* **The problem**
Once you reach the line containing "Click the Buying Centers heading" in the data below, restate each line word for word up to and including the one containing "Image resolution: width=1017".

* **Records shown**
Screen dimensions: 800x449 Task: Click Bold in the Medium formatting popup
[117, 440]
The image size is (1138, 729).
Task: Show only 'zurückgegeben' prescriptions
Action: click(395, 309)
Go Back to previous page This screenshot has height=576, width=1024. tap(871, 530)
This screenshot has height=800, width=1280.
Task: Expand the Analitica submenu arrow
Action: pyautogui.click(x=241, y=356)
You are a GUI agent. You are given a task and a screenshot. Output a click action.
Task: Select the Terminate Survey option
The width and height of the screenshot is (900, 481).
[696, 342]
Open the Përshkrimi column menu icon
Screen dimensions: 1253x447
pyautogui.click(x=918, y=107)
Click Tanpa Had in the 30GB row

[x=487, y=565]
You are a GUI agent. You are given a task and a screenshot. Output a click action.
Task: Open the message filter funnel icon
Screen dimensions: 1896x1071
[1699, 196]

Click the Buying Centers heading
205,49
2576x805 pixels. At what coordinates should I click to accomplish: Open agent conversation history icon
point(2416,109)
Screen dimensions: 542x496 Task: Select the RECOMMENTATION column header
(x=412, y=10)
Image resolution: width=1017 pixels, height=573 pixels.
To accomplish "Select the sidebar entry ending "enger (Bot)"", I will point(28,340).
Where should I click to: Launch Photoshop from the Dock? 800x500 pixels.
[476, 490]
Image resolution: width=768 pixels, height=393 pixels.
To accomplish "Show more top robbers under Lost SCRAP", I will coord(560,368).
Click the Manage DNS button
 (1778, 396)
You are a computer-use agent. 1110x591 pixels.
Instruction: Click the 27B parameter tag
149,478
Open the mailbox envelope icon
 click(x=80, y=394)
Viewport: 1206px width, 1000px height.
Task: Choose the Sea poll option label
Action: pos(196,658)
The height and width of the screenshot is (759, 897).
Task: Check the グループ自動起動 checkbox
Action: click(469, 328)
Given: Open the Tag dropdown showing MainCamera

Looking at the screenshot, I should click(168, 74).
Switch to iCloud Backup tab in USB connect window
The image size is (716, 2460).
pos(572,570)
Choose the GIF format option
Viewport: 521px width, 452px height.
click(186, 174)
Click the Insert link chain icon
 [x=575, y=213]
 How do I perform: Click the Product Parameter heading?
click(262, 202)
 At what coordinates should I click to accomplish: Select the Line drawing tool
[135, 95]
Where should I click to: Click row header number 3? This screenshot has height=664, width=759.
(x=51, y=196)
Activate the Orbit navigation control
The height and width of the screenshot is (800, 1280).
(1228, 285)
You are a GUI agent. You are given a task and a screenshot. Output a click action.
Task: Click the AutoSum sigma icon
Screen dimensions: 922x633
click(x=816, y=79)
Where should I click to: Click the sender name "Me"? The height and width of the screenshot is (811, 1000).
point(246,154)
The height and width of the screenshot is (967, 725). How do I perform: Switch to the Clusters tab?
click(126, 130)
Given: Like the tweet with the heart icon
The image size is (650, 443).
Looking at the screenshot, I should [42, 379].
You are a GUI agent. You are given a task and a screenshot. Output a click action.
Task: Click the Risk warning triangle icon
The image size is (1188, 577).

* **Solution to this task**
Click the Buying Centers heading
205,49
2576x805 pixels. At what coordinates should I click to accomplish: Open agent conversation history icon
point(2416,109)
Screen dimensions: 542x496 Task: Select the RECOMMENTATION column header
(x=412, y=10)
Image resolution: width=1017 pixels, height=573 pixels.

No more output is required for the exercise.